Should You Add Vibe-Coded Projects on Your Resume?

When AI-assisted projects belong on a resume, and what you should be able to explain before listing them.


You can probably include vibe-coded projects on your resume if they are real projects and relevant to the role, but you should be able to explain them honestly, and fully.

The answer depends a lot on how much work you put into the project, and if you know the project like the back of your hand. Some people understand vibe coding as just asking the agent to build something. If that's what you did, you probably shouldn't list it on your resume.

If you used the AI to help you develop the project faster but decided on the tools used, the decisions made, tested and found the bugs that popped up, steering the AI at every step, you can probably list it as an actual project of yours.

If you cannot explain how the project works, why certain choices were made, or what part you personally contributed, it is risky to list it.

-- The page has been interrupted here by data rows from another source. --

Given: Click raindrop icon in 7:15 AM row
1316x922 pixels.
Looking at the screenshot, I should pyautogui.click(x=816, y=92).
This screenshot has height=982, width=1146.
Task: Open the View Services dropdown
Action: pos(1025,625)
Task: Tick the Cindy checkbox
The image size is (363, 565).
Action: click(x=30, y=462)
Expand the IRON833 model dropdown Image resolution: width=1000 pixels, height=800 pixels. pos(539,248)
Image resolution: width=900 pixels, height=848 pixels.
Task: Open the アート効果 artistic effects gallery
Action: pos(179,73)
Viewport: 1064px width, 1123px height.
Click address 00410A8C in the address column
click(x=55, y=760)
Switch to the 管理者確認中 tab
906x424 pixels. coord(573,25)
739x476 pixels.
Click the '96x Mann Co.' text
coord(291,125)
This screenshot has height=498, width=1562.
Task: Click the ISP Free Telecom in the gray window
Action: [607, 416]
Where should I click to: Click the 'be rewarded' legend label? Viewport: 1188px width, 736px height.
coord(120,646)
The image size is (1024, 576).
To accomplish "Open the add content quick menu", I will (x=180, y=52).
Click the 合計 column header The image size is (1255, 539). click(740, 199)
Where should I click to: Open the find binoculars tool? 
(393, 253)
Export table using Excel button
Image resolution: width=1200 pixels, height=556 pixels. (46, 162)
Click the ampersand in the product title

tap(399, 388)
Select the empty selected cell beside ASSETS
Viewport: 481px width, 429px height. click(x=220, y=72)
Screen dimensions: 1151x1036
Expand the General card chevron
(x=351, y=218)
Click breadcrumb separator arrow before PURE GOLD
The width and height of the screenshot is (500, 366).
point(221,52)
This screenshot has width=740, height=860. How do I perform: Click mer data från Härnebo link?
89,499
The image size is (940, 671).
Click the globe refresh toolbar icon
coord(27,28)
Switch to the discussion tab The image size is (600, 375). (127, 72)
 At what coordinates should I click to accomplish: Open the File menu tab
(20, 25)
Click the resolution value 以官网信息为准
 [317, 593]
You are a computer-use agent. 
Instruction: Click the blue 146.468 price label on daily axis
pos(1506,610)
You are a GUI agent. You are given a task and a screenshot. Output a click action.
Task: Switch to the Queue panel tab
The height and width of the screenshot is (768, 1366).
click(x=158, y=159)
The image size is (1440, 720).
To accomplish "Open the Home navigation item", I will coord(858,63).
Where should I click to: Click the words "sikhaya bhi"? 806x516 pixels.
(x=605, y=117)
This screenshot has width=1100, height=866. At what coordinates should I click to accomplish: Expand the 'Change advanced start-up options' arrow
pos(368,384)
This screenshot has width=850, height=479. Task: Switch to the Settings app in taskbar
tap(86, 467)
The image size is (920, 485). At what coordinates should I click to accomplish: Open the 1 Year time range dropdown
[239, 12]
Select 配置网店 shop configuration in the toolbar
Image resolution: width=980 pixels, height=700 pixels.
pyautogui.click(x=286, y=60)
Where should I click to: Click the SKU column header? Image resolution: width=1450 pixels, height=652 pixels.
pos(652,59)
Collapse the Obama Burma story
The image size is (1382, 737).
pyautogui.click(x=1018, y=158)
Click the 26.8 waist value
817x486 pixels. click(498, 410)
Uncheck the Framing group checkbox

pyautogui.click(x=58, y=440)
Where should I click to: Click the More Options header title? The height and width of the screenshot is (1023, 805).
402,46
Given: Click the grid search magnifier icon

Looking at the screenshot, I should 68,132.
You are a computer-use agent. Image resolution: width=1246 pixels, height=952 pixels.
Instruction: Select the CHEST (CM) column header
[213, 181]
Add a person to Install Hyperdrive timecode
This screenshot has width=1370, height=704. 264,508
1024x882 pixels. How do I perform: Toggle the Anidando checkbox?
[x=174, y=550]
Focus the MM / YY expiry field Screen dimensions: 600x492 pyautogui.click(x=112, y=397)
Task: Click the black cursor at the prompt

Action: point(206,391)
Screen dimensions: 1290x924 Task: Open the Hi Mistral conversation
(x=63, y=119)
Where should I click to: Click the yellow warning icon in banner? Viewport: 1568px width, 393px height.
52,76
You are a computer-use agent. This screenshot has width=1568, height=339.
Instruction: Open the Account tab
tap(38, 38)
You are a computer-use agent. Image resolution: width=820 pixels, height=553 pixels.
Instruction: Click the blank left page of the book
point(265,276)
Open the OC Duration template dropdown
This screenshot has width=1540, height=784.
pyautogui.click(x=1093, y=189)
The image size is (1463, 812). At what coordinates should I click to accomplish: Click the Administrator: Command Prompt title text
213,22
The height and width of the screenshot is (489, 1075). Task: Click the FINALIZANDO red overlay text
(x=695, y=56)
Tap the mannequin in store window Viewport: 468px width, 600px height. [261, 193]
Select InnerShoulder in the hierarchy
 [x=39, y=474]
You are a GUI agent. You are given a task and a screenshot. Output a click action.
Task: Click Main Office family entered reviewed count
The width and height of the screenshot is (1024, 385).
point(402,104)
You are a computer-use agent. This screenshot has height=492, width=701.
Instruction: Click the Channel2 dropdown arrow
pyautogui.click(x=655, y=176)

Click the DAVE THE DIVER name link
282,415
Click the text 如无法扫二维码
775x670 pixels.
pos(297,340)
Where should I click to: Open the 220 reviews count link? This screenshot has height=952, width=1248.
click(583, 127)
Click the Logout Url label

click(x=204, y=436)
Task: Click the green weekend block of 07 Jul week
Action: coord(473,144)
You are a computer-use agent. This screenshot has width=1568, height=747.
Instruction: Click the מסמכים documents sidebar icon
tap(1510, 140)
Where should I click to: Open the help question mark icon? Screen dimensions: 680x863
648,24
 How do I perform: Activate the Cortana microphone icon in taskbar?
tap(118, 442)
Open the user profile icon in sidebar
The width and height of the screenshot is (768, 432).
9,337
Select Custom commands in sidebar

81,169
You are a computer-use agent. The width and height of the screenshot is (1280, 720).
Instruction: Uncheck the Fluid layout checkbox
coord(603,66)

Present the project truthfully: name the technologies, describe the result, and be ready to say where AI helped versus where you edited, tested, debugged, or designed things yourself.

Interviewers may dig into the details, and weak answers will hurt your credibility fast. The worst candidate I ever interviewed had a project like that that they wanted to highlight, they couldn't explain the architecture or logical inconsistencies, every question had them surprised.

Don't be the person someone remembers like that.

Projects are a great way to allow a candidate to express their experience or skill without proven work experience. A resume's goal is to land you an interview. If the resume oversells you and you end up in an awkward discussion about a project you ''made'' but can't explain, it defeats the purpose.